Irritable Bowel Syndrome (IBS)
IBS is a disorder involving the movement of the bowel (intestines). In IBS, the nerves and muscles in the bowel are overly sensitive. The disorder is most often identified by its symptoms: abdominal pain or discomfort associated with a change in bowel patterns, such as loose or frequent bowel movements, diarrhea or constipation. IBS is a functional disorder, which means the bowel doesn’t function correctly, versus a problem with the structure of the bowel.
Inflammatory Bowel Disease (IBD)
Inflammatory Bowel Disease is a group of inflammatory conditions of the large intestine and, in some cases, the small intestine. These include Crohn's disease and ulcerative colitis.
Diverticulosis and Diverticulitis
As people age, the pressure within the colon causes bulging sacs of tissue that push out from the colon walls (one sac is a diverticulum, and more than one are diverticula). These sacs are most common near the end of the colon called the sigmoid colon. The condition of having diverticula in the colon is called diverticulosis, which may have few or no symptoms. If a diverticulum becomes infected or inflamed, it is called diverticulitis.

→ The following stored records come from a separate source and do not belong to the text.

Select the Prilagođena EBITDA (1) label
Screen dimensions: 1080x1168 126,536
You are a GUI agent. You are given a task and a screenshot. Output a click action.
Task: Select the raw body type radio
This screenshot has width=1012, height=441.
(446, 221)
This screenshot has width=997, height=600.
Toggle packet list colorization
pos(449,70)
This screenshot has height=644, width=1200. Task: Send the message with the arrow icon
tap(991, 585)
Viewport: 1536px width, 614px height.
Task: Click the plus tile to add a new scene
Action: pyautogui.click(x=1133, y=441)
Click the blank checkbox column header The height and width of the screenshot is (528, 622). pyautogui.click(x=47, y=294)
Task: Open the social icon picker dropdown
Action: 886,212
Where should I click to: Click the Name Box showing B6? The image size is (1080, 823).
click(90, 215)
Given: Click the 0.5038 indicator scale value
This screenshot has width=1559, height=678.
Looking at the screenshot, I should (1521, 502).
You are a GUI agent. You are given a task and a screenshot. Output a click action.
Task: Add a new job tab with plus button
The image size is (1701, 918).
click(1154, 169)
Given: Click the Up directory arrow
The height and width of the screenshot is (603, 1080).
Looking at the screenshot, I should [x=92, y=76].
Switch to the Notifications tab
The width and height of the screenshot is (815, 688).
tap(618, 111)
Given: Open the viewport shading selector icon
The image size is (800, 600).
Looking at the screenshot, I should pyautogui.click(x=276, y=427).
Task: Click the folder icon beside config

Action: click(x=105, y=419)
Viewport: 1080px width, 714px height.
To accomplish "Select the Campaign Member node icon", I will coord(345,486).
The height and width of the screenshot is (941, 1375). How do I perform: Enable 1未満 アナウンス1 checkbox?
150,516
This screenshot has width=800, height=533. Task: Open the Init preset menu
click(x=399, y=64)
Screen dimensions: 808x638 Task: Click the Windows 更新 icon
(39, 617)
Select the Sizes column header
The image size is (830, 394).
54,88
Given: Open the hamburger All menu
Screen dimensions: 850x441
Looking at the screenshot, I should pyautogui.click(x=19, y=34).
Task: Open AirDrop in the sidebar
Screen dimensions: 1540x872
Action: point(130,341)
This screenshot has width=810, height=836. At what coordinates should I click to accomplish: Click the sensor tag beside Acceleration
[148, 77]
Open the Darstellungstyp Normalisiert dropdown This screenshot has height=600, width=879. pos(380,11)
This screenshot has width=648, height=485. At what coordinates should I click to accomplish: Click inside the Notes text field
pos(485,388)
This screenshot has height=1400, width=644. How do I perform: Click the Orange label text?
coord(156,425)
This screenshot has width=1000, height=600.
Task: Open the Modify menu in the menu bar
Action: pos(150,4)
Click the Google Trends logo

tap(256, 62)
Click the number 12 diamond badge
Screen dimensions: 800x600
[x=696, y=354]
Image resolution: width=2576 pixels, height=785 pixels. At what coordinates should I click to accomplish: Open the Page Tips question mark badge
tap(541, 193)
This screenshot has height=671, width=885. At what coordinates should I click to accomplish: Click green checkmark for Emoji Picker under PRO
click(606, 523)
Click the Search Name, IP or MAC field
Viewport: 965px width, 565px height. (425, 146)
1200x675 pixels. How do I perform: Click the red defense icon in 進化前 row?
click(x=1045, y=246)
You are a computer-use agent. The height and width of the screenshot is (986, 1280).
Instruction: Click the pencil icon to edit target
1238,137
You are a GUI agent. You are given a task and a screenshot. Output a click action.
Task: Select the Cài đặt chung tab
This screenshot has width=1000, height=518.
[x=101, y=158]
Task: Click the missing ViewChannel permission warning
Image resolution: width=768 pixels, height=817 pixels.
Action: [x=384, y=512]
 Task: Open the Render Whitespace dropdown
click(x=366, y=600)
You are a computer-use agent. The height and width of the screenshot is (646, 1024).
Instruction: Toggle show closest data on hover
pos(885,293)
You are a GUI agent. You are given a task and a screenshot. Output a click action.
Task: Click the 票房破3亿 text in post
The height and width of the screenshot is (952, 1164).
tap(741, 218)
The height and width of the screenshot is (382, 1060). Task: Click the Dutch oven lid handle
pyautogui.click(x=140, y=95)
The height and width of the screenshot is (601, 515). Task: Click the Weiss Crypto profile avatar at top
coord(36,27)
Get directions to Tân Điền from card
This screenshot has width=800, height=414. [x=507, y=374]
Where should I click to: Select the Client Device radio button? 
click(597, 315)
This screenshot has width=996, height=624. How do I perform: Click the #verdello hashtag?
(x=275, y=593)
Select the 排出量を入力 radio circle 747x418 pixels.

Celiac disease is an inherited disorder that causes damage to the small intestine and interferes with the absorption of nutrients. People who have celiac disease cannot tolerate gluten, a protein found in cereal grains such as wheat, rye and barley.
Nutritional disorders, like celiac disease, can develop when the body is unable to digest the nutrients it takes in (malabsorption). Nutritional disorders can also result from eating too little or too much food, or from eating too little or too much of a particular nutrient (vitamin or mineral).